-- Data records follows --

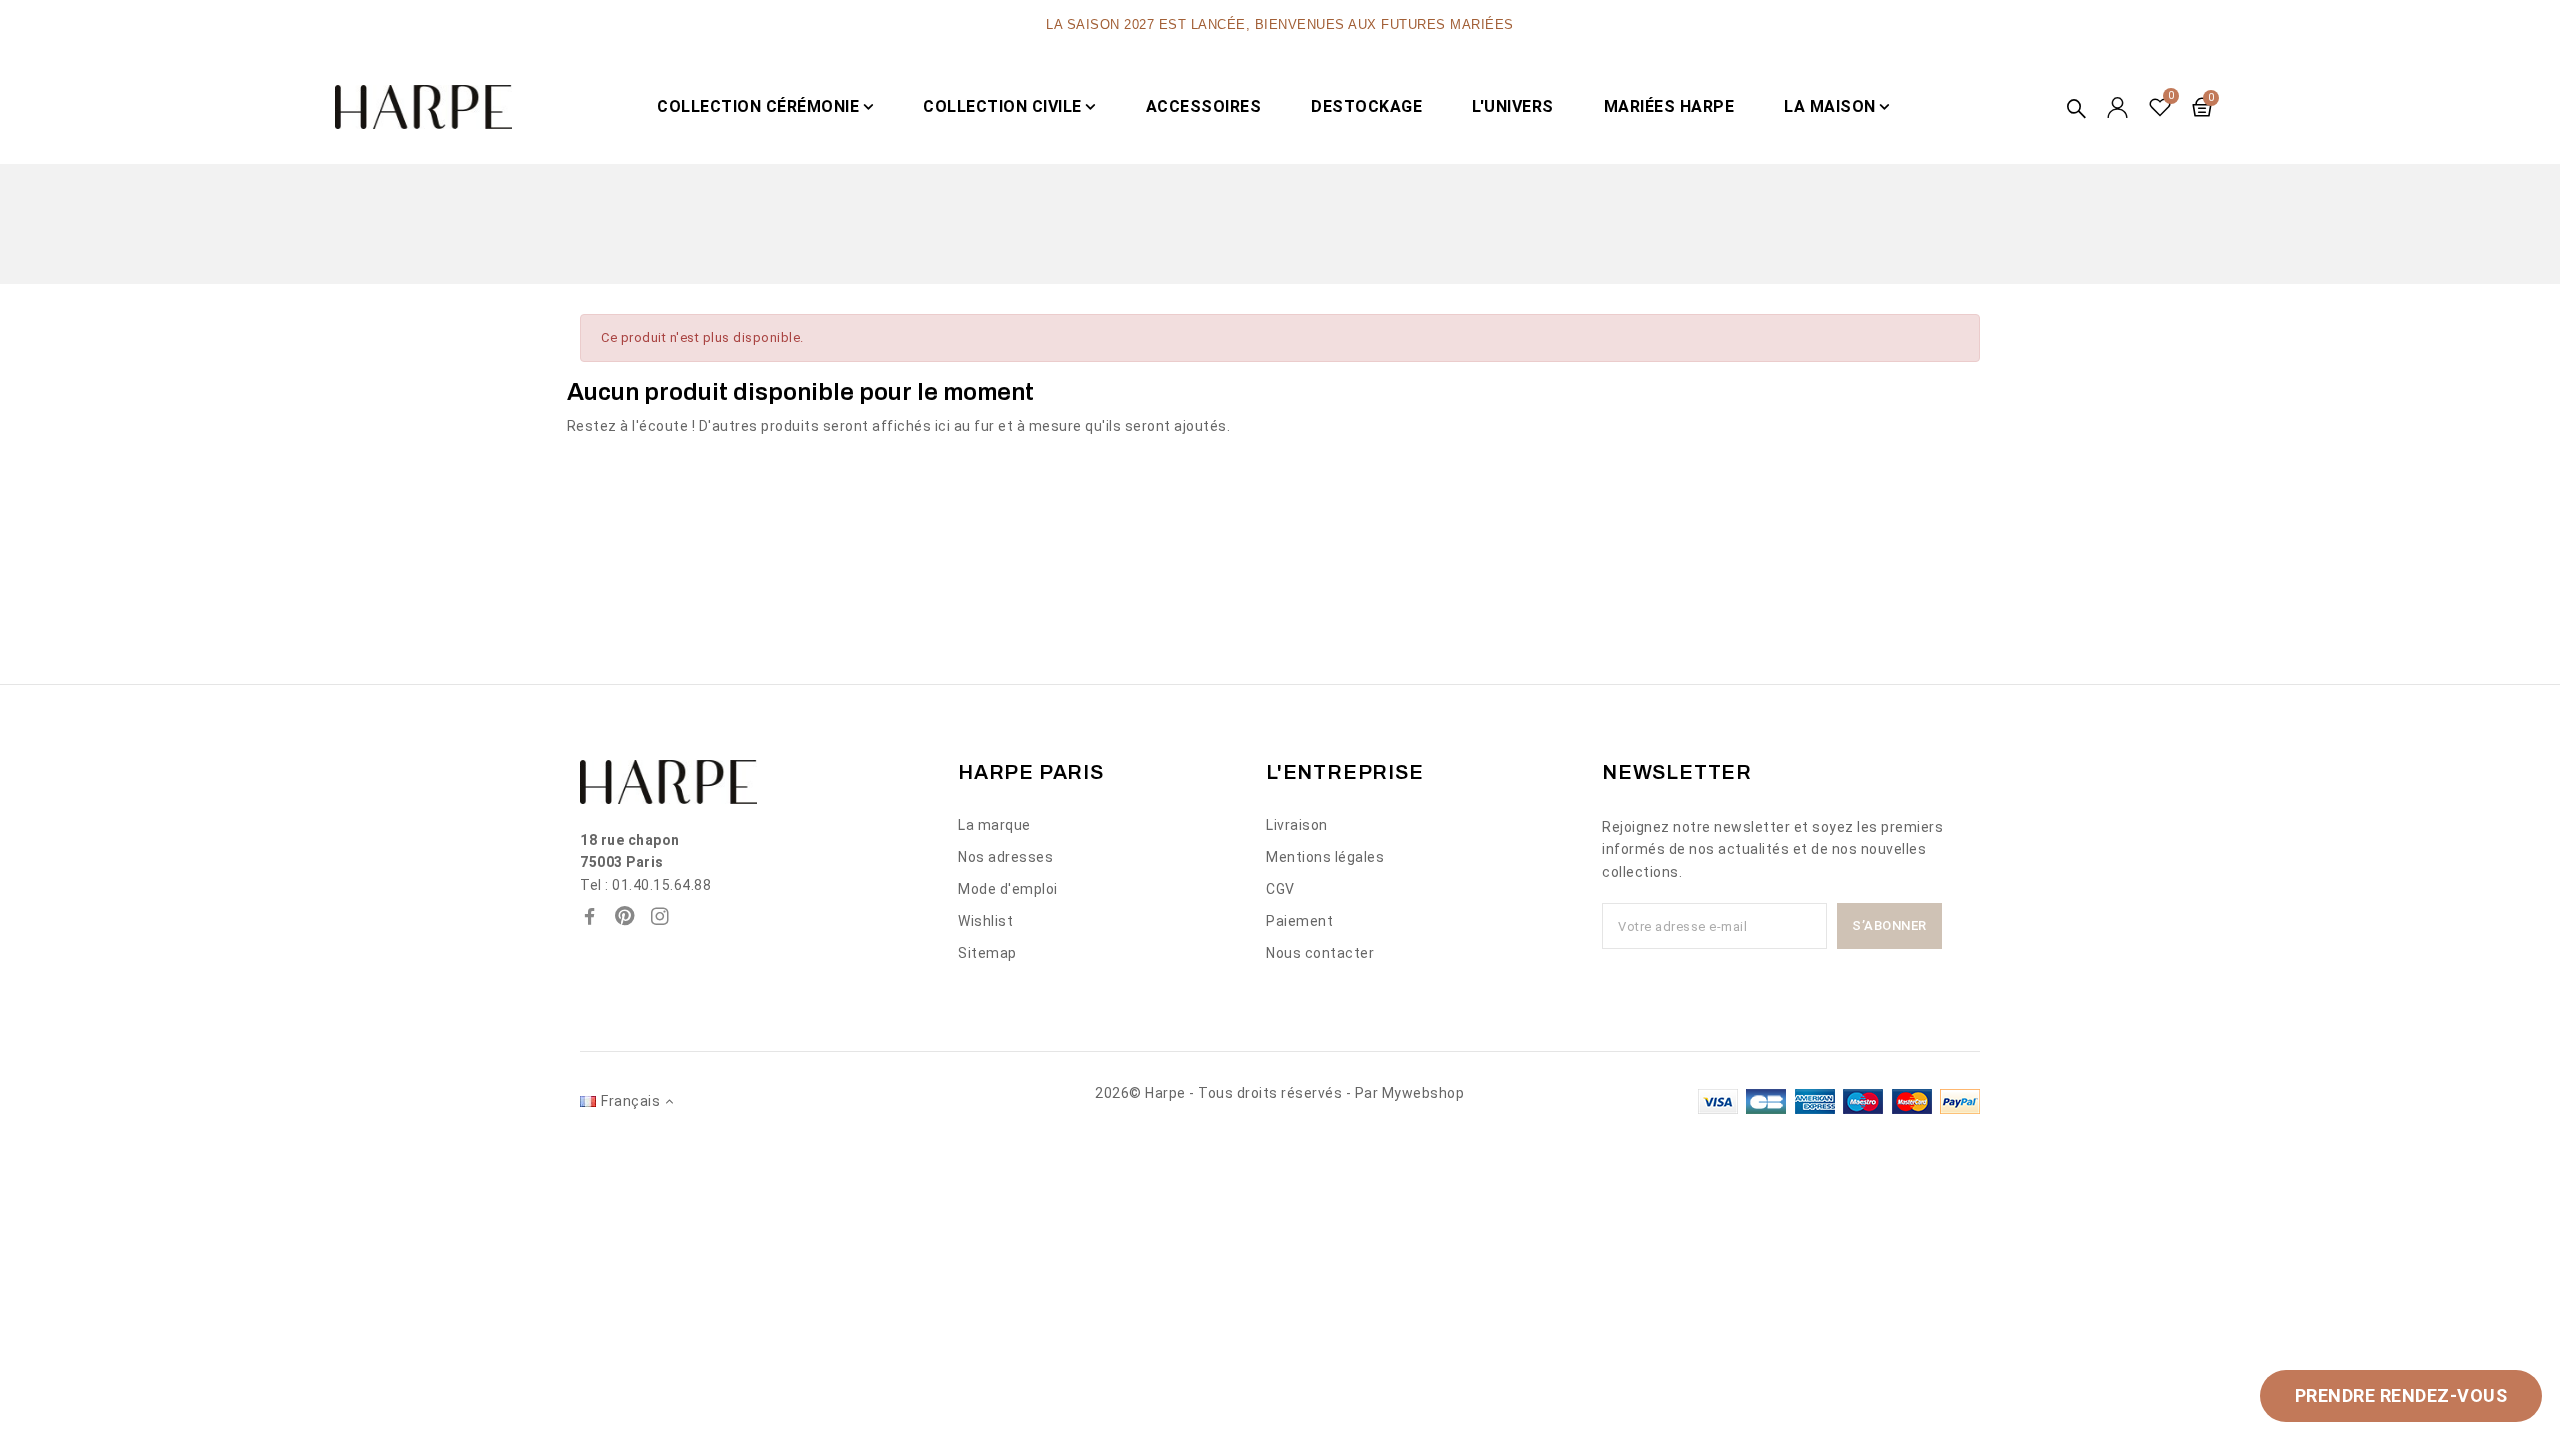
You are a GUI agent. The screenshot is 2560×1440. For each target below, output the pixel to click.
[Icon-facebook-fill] (590, 916)
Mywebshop (1423, 1093)
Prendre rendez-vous (2401, 1395)
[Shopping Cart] (2202, 107)
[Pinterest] (625, 916)
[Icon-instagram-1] (660, 916)
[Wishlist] (2160, 107)
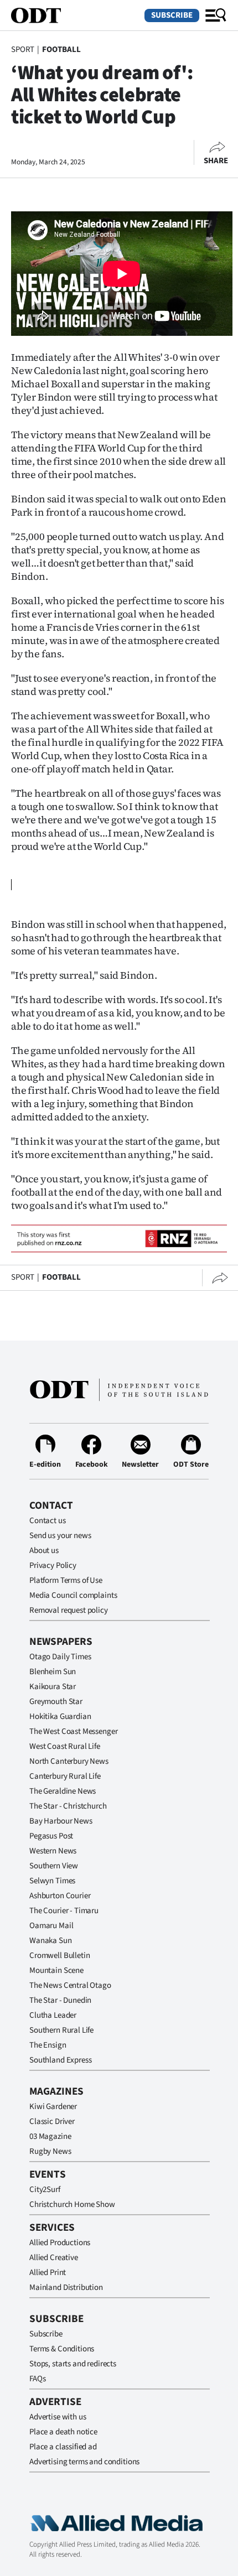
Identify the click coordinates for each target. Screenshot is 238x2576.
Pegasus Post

-- Data records concluded --

Restate only the lines running from the start of the material above through the line containing "[Wishlist] (2160, 107)", ends included. No pictures.

* Solution to this task
You are a GUI agent. The screenshot is 2560×1440. For each target below, output the pixel to click.
[Icon-facebook-fill] (590, 916)
Mywebshop (1423, 1093)
Prendre rendez-vous (2401, 1395)
[Shopping Cart] (2202, 107)
[Pinterest] (625, 916)
[Icon-instagram-1] (660, 916)
[Wishlist] (2160, 107)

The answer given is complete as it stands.